#### [Problem]
Would you extract the whole listing below and retype it exactly?

"""

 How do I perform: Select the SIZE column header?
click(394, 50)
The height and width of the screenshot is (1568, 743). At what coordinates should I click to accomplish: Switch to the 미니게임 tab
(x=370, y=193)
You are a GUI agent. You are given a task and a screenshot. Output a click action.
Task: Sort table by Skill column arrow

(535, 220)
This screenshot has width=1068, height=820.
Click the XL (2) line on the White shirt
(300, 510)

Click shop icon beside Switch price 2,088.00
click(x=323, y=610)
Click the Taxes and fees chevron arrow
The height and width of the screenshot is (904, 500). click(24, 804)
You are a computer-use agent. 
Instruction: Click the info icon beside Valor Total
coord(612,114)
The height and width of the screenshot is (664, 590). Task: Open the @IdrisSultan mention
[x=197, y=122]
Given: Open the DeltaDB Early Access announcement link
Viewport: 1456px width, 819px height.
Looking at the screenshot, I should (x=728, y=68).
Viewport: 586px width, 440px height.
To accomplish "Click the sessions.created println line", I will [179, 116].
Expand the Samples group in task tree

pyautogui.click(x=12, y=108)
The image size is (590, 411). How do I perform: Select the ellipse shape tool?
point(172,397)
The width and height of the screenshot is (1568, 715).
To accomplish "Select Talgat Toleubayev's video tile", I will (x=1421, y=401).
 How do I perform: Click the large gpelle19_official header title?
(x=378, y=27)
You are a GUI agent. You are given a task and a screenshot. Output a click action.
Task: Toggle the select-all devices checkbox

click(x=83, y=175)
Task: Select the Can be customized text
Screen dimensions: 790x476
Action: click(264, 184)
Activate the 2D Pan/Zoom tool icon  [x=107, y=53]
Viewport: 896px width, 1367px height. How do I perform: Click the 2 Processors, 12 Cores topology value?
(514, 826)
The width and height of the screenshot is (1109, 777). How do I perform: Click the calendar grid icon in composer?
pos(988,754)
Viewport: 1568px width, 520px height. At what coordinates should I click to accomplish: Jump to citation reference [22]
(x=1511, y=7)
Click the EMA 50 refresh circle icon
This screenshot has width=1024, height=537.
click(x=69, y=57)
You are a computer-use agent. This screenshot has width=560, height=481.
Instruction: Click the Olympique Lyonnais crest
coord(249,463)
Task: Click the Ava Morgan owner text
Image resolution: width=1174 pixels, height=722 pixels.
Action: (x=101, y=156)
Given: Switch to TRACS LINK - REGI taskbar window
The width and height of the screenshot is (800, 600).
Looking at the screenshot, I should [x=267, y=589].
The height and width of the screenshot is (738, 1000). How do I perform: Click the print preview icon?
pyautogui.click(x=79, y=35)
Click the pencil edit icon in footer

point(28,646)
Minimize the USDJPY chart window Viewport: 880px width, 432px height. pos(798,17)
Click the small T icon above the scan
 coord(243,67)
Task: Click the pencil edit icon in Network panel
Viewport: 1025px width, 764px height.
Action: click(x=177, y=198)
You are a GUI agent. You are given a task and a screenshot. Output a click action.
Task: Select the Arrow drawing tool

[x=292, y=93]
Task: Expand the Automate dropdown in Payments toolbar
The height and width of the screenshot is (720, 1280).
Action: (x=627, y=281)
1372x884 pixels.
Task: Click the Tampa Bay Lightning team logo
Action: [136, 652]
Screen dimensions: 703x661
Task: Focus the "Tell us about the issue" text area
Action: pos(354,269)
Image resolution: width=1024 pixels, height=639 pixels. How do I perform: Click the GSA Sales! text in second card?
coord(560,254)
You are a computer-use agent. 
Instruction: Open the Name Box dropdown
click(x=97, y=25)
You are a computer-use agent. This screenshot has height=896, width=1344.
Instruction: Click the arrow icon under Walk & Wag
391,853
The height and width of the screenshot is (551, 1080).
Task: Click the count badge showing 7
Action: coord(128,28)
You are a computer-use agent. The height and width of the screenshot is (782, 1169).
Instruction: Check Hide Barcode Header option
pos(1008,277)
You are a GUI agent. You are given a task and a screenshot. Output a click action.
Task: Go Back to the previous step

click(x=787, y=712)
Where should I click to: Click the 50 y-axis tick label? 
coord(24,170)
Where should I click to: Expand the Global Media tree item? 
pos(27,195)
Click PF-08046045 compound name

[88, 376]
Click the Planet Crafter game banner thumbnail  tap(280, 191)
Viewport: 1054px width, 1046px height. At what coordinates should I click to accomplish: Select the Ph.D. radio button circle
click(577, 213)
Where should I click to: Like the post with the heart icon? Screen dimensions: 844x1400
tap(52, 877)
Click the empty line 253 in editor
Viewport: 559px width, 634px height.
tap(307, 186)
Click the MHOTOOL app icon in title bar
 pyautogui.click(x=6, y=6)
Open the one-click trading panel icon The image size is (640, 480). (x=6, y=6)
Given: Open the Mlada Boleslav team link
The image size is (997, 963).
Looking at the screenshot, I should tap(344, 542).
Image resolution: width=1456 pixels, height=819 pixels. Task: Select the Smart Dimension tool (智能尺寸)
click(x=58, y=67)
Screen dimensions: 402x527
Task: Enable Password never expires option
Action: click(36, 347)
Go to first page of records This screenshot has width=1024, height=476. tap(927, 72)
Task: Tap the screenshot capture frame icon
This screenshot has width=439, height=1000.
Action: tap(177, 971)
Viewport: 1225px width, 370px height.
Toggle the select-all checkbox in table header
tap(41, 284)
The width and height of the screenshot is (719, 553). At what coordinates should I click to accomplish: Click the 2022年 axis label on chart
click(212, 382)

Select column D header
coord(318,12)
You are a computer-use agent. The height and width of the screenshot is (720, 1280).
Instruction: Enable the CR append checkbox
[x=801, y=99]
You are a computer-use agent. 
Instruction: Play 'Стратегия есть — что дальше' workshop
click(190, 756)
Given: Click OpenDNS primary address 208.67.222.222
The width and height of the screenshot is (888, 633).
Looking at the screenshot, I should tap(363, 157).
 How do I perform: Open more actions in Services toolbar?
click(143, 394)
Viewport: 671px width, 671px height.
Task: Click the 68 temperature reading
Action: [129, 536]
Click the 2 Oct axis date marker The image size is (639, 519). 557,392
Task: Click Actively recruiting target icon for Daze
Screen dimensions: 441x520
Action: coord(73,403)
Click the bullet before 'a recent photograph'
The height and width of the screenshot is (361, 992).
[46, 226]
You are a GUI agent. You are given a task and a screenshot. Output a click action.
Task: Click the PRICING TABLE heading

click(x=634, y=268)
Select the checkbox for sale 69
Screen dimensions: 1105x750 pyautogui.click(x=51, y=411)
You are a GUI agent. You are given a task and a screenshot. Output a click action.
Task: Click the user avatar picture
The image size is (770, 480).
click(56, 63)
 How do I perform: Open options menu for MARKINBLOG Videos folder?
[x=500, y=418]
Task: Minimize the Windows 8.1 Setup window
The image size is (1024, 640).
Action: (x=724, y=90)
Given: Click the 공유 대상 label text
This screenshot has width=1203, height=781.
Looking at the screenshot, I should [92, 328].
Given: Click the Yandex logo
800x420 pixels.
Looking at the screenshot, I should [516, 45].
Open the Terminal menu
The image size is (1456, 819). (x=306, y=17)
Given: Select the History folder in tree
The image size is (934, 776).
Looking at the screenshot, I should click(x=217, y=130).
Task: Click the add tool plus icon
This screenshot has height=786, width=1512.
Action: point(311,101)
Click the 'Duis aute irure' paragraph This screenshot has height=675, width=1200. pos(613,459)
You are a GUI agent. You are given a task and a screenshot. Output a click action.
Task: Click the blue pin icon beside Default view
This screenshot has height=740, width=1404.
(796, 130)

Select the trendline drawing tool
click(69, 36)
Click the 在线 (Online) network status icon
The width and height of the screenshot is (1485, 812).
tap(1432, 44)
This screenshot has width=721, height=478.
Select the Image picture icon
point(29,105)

"""

#### [Exercise output]
 How do I perform: Select the SIZE column header?
click(394, 50)
The height and width of the screenshot is (1568, 743). At what coordinates should I click to accomplish: Switch to the 미니게임 tab
(x=370, y=193)
You are a GUI agent. You are given a task and a screenshot. Output a click action.
Task: Sort table by Skill column arrow

(535, 220)
This screenshot has width=1068, height=820.
Click the XL (2) line on the White shirt
(300, 510)

Click shop icon beside Switch price 2,088.00
click(x=323, y=610)
Click the Taxes and fees chevron arrow
The height and width of the screenshot is (904, 500). click(24, 804)
You are a computer-use agent. 
Instruction: Click the info icon beside Valor Total
coord(612,114)
The height and width of the screenshot is (664, 590). Task: Open the @IdrisSultan mention
[x=197, y=122]
Given: Open the DeltaDB Early Access announcement link
Viewport: 1456px width, 819px height.
Looking at the screenshot, I should (x=728, y=68).
Viewport: 586px width, 440px height.
To accomplish "Click the sessions.created println line", I will [179, 116].
Expand the Samples group in task tree

pyautogui.click(x=12, y=108)
The image size is (590, 411). How do I perform: Select the ellipse shape tool?
point(172,397)
The width and height of the screenshot is (1568, 715).
To accomplish "Select Talgat Toleubayev's video tile", I will (x=1421, y=401).
 How do I perform: Click the large gpelle19_official header title?
(x=378, y=27)
You are a GUI agent. You are given a task and a screenshot. Output a click action.
Task: Toggle the select-all devices checkbox

click(x=83, y=175)
Task: Select the Can be customized text
Screen dimensions: 790x476
Action: click(264, 184)
Activate the 2D Pan/Zoom tool icon  [x=107, y=53]
Viewport: 896px width, 1367px height. How do I perform: Click the 2 Processors, 12 Cores topology value?
(514, 826)
The width and height of the screenshot is (1109, 777). How do I perform: Click the calendar grid icon in composer?
pos(988,754)
Viewport: 1568px width, 520px height. At what coordinates should I click to accomplish: Jump to citation reference [22]
(x=1511, y=7)
Click the EMA 50 refresh circle icon
This screenshot has width=1024, height=537.
click(x=69, y=57)
You are a computer-use agent. This screenshot has width=560, height=481.
Instruction: Click the Olympique Lyonnais crest
coord(249,463)
Task: Click the Ava Morgan owner text
Image resolution: width=1174 pixels, height=722 pixels.
Action: (x=101, y=156)
Given: Switch to TRACS LINK - REGI taskbar window
The width and height of the screenshot is (800, 600).
Looking at the screenshot, I should [x=267, y=589].
The height and width of the screenshot is (738, 1000). How do I perform: Click the print preview icon?
pyautogui.click(x=79, y=35)
Click the pencil edit icon in footer

point(28,646)
Minimize the USDJPY chart window Viewport: 880px width, 432px height. pos(798,17)
Click the small T icon above the scan
 coord(243,67)
Task: Click the pencil edit icon in Network panel
Viewport: 1025px width, 764px height.
Action: click(x=177, y=198)
You are a GUI agent. You are given a task and a screenshot. Output a click action.
Task: Select the Arrow drawing tool

[x=292, y=93]
Task: Expand the Automate dropdown in Payments toolbar
The height and width of the screenshot is (720, 1280).
Action: (x=627, y=281)
1372x884 pixels.
Task: Click the Tampa Bay Lightning team logo
Action: [136, 652]
Screen dimensions: 703x661
Task: Focus the "Tell us about the issue" text area
Action: pos(354,269)
Image resolution: width=1024 pixels, height=639 pixels. How do I perform: Click the GSA Sales! text in second card?
coord(560,254)
You are a computer-use agent. 
Instruction: Open the Name Box dropdown
click(x=97, y=25)
You are a computer-use agent. This screenshot has height=896, width=1344.
Instruction: Click the arrow icon under Walk & Wag
391,853
The height and width of the screenshot is (551, 1080).
Task: Click the count badge showing 7
Action: coord(128,28)
You are a computer-use agent. The height and width of the screenshot is (782, 1169).
Instruction: Check Hide Barcode Header option
pos(1008,277)
You are a GUI agent. You are given a task and a screenshot. Output a click action.
Task: Go Back to the previous step

click(x=787, y=712)
Where should I click to: Click the 50 y-axis tick label? 
coord(24,170)
Where should I click to: Expand the Global Media tree item? 
pos(27,195)
Click PF-08046045 compound name

[88, 376]
Click the Planet Crafter game banner thumbnail  tap(280, 191)
Viewport: 1054px width, 1046px height. At what coordinates should I click to accomplish: Select the Ph.D. radio button circle
click(577, 213)
Where should I click to: Like the post with the heart icon? Screen dimensions: 844x1400
tap(52, 877)
Click the empty line 253 in editor
Viewport: 559px width, 634px height.
tap(307, 186)
Click the MHOTOOL app icon in title bar
 pyautogui.click(x=6, y=6)
Open the one-click trading panel icon The image size is (640, 480). (x=6, y=6)
Given: Open the Mlada Boleslav team link
The image size is (997, 963).
Looking at the screenshot, I should tap(344, 542).
Image resolution: width=1456 pixels, height=819 pixels. Task: Select the Smart Dimension tool (智能尺寸)
click(x=58, y=67)
Screen dimensions: 402x527
Task: Enable Password never expires option
Action: click(36, 347)
Go to first page of records This screenshot has width=1024, height=476. tap(927, 72)
Task: Tap the screenshot capture frame icon
This screenshot has width=439, height=1000.
Action: tap(177, 971)
Viewport: 1225px width, 370px height.
Toggle the select-all checkbox in table header
tap(41, 284)
The width and height of the screenshot is (719, 553). At what coordinates should I click to accomplish: Click the 2022年 axis label on chart
click(212, 382)

Select column D header
coord(318,12)
You are a computer-use agent. The height and width of the screenshot is (720, 1280).
Instruction: Enable the CR append checkbox
[x=801, y=99]
You are a computer-use agent. 
Instruction: Play 'Стратегия есть — что дальше' workshop
click(190, 756)
Given: Click OpenDNS primary address 208.67.222.222
The width and height of the screenshot is (888, 633).
Looking at the screenshot, I should tap(363, 157).
 How do I perform: Open more actions in Services toolbar?
click(143, 394)
Viewport: 671px width, 671px height.
Task: Click the 68 temperature reading
Action: [129, 536]
Click the 2 Oct axis date marker The image size is (639, 519). 557,392
Task: Click Actively recruiting target icon for Daze
Screen dimensions: 441x520
Action: coord(73,403)
Click the bullet before 'a recent photograph'
The height and width of the screenshot is (361, 992).
[46, 226]
You are a GUI agent. You are given a task and a screenshot. Output a click action.
Task: Click the PRICING TABLE heading

click(x=634, y=268)
Select the checkbox for sale 69
Screen dimensions: 1105x750 pyautogui.click(x=51, y=411)
You are a GUI agent. You are given a task and a screenshot. Output a click action.
Task: Click the user avatar picture
The image size is (770, 480).
click(56, 63)
 How do I perform: Open options menu for MARKINBLOG Videos folder?
[x=500, y=418]
Task: Minimize the Windows 8.1 Setup window
The image size is (1024, 640).
Action: (x=724, y=90)
Given: Click the 공유 대상 label text
This screenshot has width=1203, height=781.
Looking at the screenshot, I should [92, 328].
Given: Click the Yandex logo
800x420 pixels.
Looking at the screenshot, I should [516, 45].
Open the Terminal menu
The image size is (1456, 819). (x=306, y=17)
Given: Select the History folder in tree
The image size is (934, 776).
Looking at the screenshot, I should click(x=217, y=130).
Task: Click the add tool plus icon
This screenshot has height=786, width=1512.
Action: point(311,101)
Click the 'Duis aute irure' paragraph This screenshot has height=675, width=1200. pos(613,459)
You are a GUI agent. You are given a task and a screenshot. Output a click action.
Task: Click the blue pin icon beside Default view
This screenshot has height=740, width=1404.
(796, 130)

Select the trendline drawing tool
click(69, 36)
Click the 在线 (Online) network status icon
The width and height of the screenshot is (1485, 812).
tap(1432, 44)
This screenshot has width=721, height=478.
Select the Image picture icon
point(29,105)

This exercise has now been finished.